Take the elevator to the basement.
Though, if Kouji had found himself at the back of the crowd instead of near the middle, he might have tried the stairs anyway. He was stuck though. Wedged into the crowd and he despised that, but there was little he could do about it. He could only wait impatiently for the elevators, going up and down and carrying ten or twelve kids at a time and slowly thinning the crowd.
And to his annoyance, when he did make it into the elevator, the boy with the goggles was with him. The boy who'd been staring and trying to talk to him before. More successful in an enclosed space with less people now. Though he was, in truth, addressing all of them with his stupid question. 'Are you guys here because of the message?'
There was a chorus of answers and he didn't bother adding his own. They were all the same anyway. 'Of course. 'You too?' 'Don't you look around, dumbass?' And the likes.
He just turned away. Probably a bad move in his part because the guy jabbed him on the shoulder.
'Don't touch me,' he snapped, cursing the fact that he couldn't put any distance between them. He didn't like strangers trying to get close. Those were the people who left marks and then vanished so those marks became ugly scabs that scarred – and he'd had more than enough of letting people into his life only to leave them or be left by them afterwards.
And really, an elevator in the middle of the station was a ridiculous place for a meet and greet.
He was relieved to find that, when the elevator dropped them off at the basement, it was with another message – and one that separated their paths.
It's up to you now.

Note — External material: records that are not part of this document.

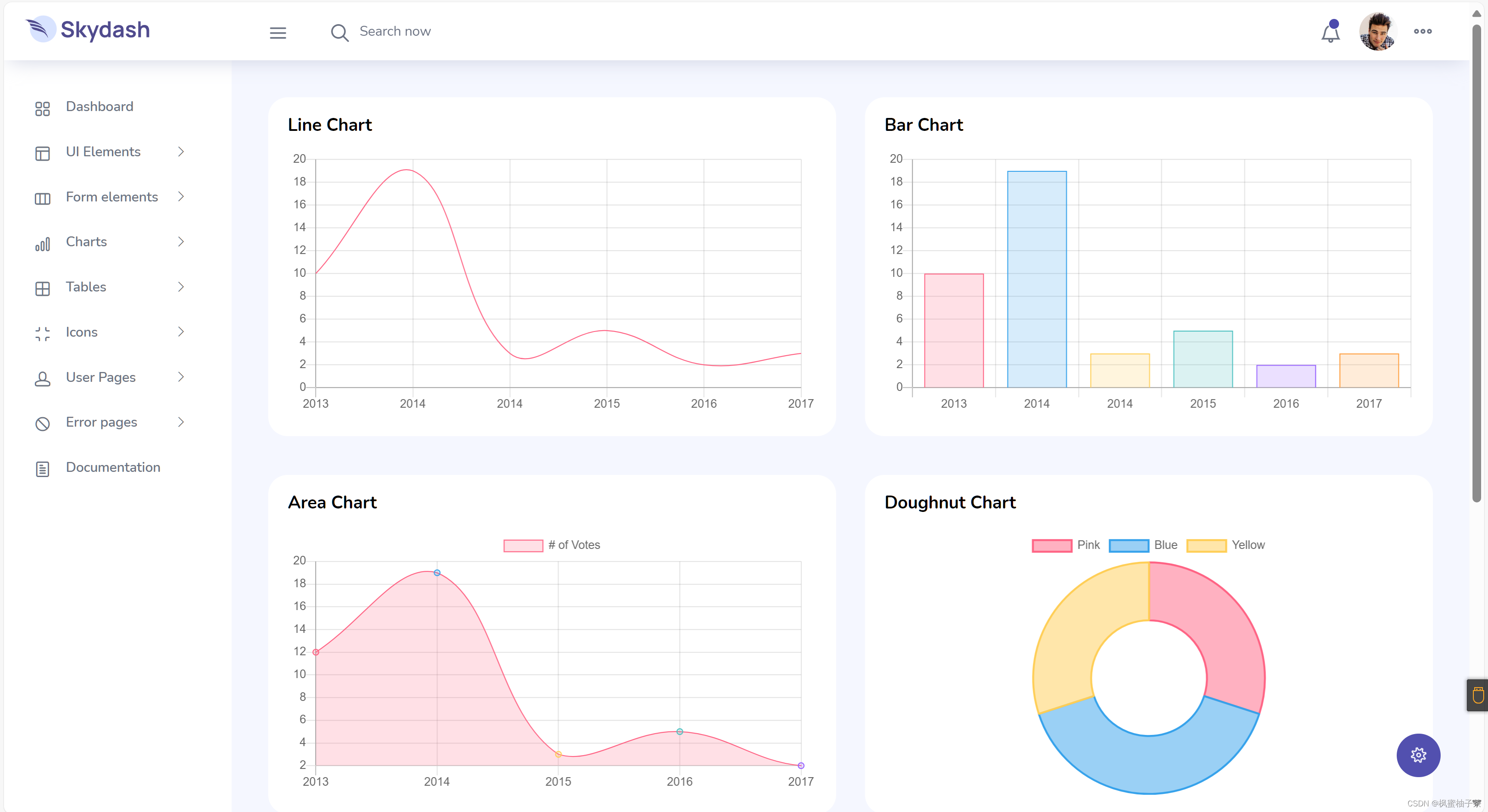The width and height of the screenshot is (1488, 812).
Task: Click the notification bell icon
Action: click(x=1330, y=31)
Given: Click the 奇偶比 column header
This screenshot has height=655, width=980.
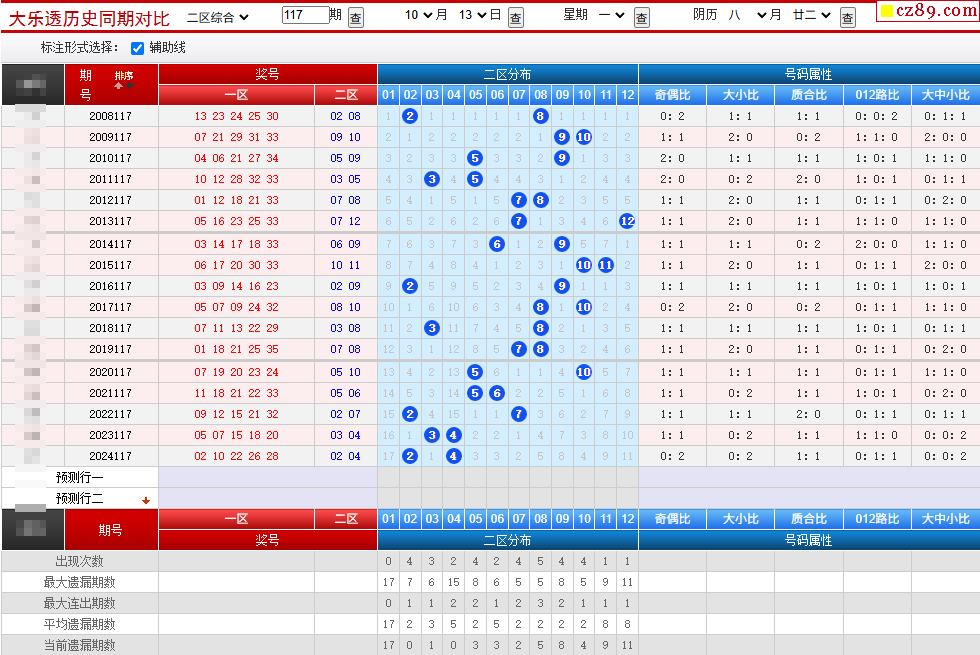Looking at the screenshot, I should tap(672, 95).
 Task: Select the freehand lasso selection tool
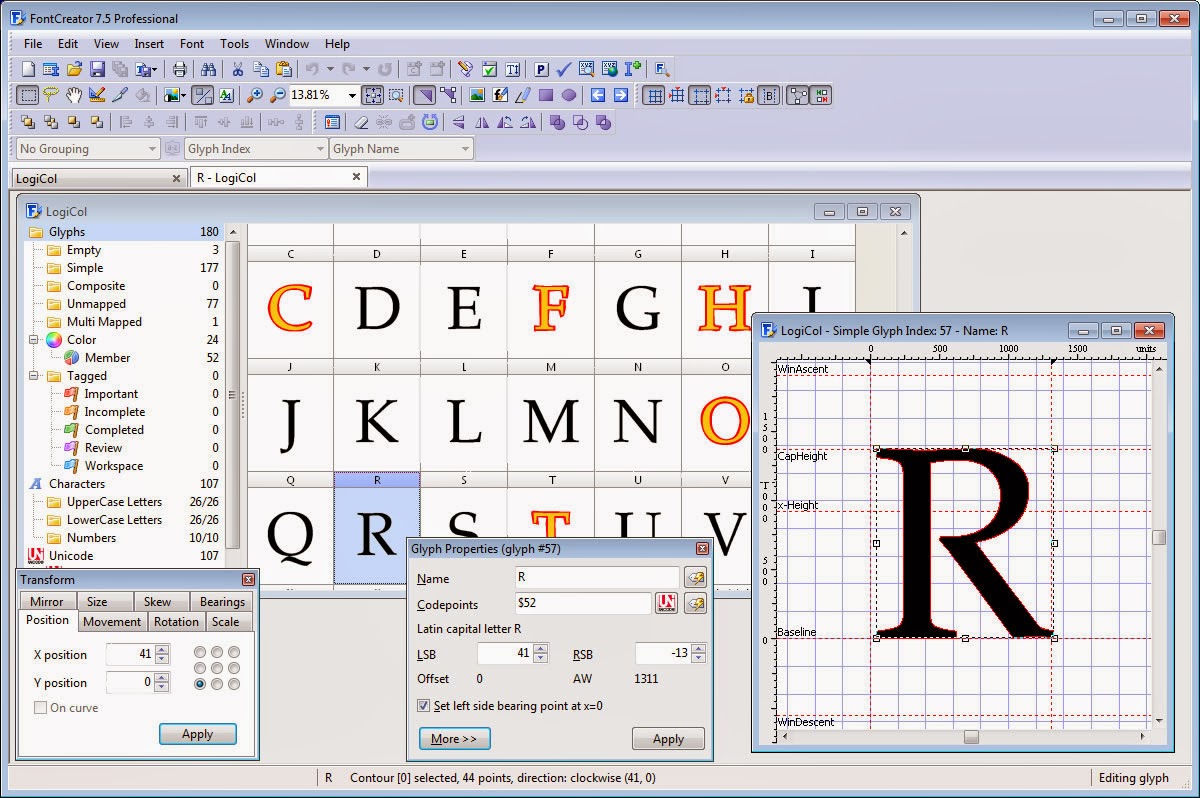(50, 95)
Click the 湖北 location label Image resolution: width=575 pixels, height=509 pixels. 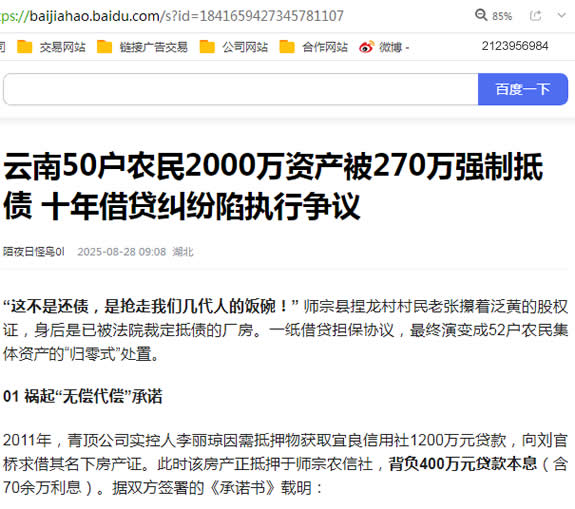click(183, 252)
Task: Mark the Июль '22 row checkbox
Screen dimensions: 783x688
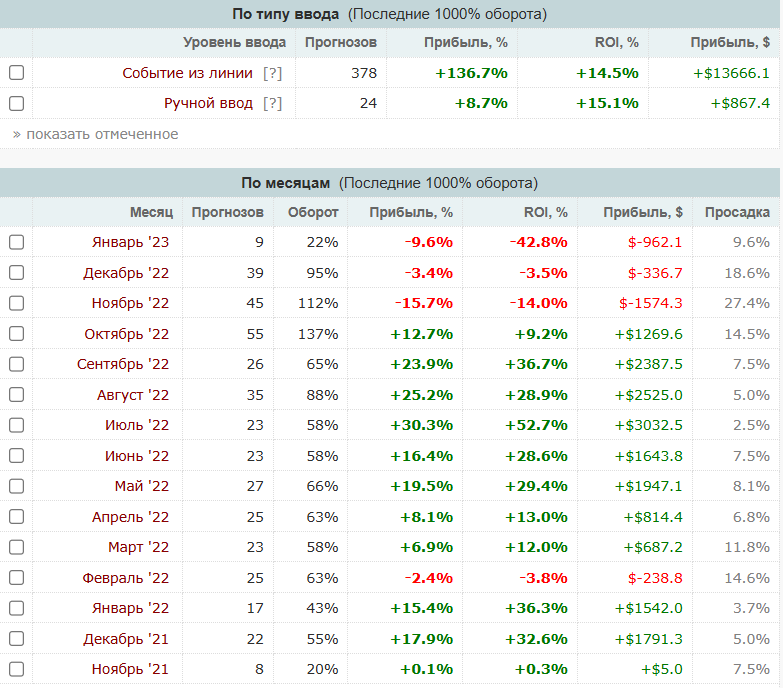Action: click(16, 425)
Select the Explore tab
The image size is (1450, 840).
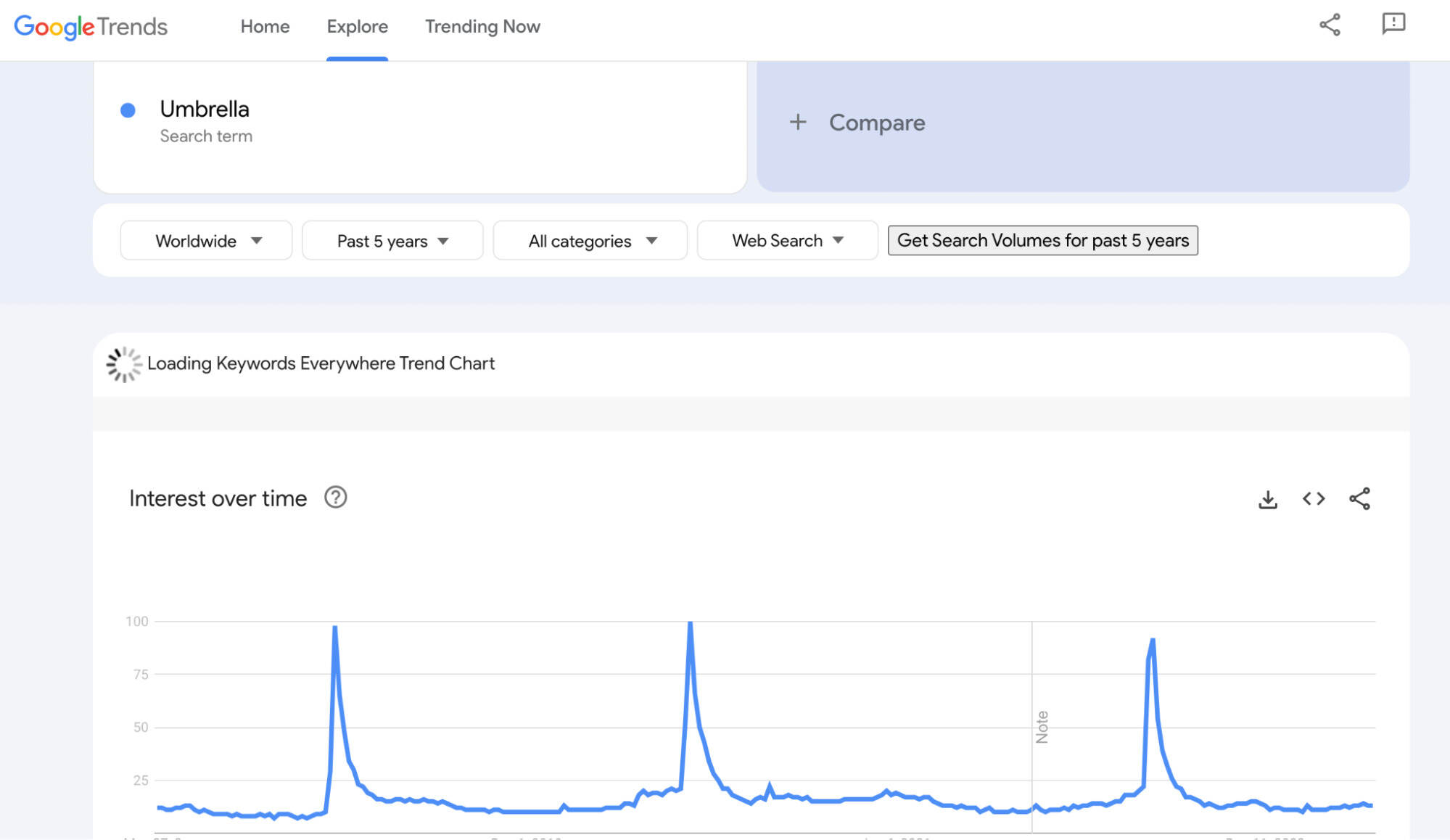point(357,27)
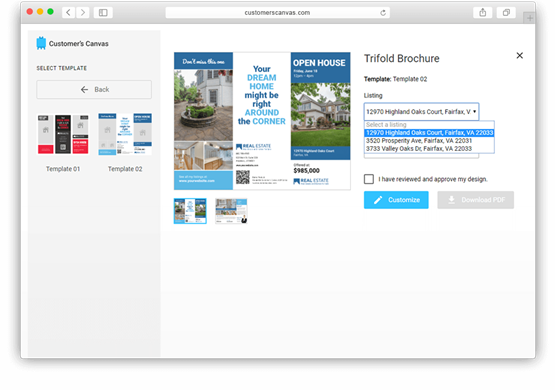Pick 12970 Highland Oaks Court option
This screenshot has width=555, height=390.
point(429,133)
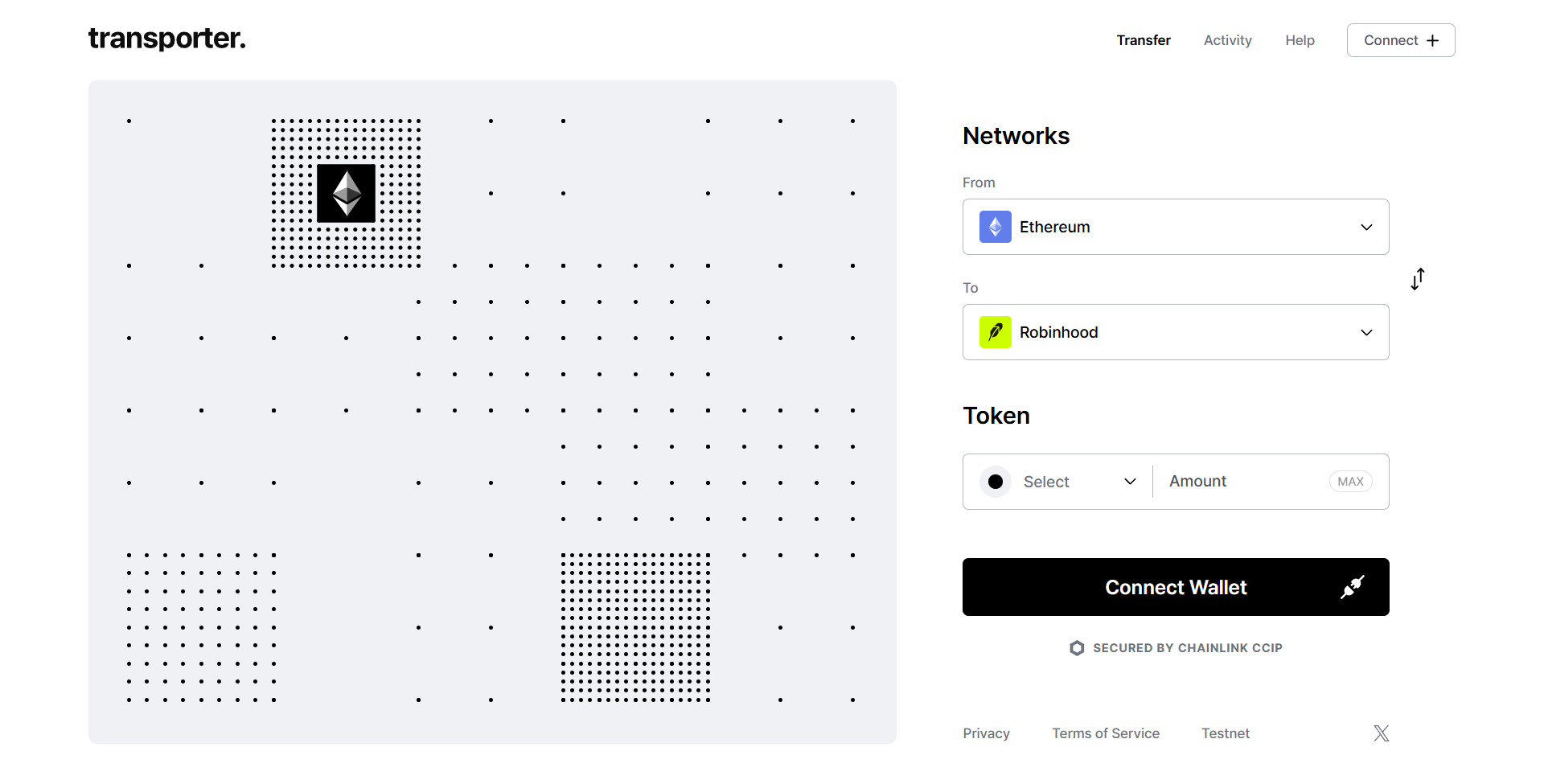Click the X (Twitter) icon in footer
Screen dimensions: 1544x784
tap(1381, 733)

Which one will you choose?
He watched the kids fan out. The one at the furthest seemed to have the least people on it, and probably for that exact reason and so he went there. No-one followed him, and the carriage he got into had no-one there either. A small miracle, considering the number of kids there'd been before. He could only imagine, with a grimace, what some of the other carriages might be looking like. Especially the train closest to the elevator, for those who just wanted to skip ahead to the next stage and didn't care at all who they were saddled with in the interim.
The wheels screeched and the doors slammed and the train began to move without any new additions to his apartment. So it was just him. That was fine. He leaned back on the seat and watched the tunnel streak past until it was just a blur of black.
But who set up the trains? he wondered. And how did they manage so many, and without a single adult in sight?
And where were they going now. The new message on his phone told him nothing at all on that, or anything.
This is your first test.
Just that the game he'd come to check out had already begun, on a canvas of pure black.